_WORK TASK_
All that is wanted is the exact text of each line from the one with "Instruction: Open the" to the close of the listing, ends included.
(TASK MATERIAL Opens)
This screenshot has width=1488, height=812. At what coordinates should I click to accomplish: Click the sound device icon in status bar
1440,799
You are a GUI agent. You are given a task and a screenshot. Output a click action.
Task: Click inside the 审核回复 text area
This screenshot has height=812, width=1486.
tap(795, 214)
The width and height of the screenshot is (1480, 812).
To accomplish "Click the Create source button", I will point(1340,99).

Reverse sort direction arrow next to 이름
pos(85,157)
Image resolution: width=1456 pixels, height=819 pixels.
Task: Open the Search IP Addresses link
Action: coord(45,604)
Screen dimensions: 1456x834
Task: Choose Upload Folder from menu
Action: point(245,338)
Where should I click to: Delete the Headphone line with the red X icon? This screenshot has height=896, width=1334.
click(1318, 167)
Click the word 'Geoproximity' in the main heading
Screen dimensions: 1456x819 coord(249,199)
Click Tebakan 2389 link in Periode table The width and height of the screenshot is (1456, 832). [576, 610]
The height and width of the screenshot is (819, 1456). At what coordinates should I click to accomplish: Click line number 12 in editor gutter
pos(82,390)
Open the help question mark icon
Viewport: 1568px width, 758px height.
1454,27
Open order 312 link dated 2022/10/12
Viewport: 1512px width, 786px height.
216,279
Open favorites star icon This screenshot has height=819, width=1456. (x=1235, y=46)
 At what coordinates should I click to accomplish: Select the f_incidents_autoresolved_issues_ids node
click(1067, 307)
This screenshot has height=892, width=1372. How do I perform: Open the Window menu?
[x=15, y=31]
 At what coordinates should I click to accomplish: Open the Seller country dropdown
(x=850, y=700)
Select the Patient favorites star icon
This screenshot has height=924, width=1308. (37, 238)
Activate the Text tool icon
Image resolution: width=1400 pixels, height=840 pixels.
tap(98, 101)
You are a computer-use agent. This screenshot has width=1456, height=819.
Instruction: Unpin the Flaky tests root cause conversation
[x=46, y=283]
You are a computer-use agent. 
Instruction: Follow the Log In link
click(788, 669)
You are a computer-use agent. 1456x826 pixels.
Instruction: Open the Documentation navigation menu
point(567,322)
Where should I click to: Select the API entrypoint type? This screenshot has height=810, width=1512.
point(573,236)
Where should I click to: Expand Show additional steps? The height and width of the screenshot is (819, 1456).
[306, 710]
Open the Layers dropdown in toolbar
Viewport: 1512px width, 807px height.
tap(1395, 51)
(TASK MATERIAL Closes)
_REPLY_
Instruction: Open the Documentation navigation menu
point(567,322)
Where should I click to: Select the API entrypoint type? This screenshot has height=810, width=1512.
point(573,236)
Where should I click to: Expand Show additional steps? The height and width of the screenshot is (819, 1456).
[306, 710]
Open the Layers dropdown in toolbar
Viewport: 1512px width, 807px height.
tap(1395, 51)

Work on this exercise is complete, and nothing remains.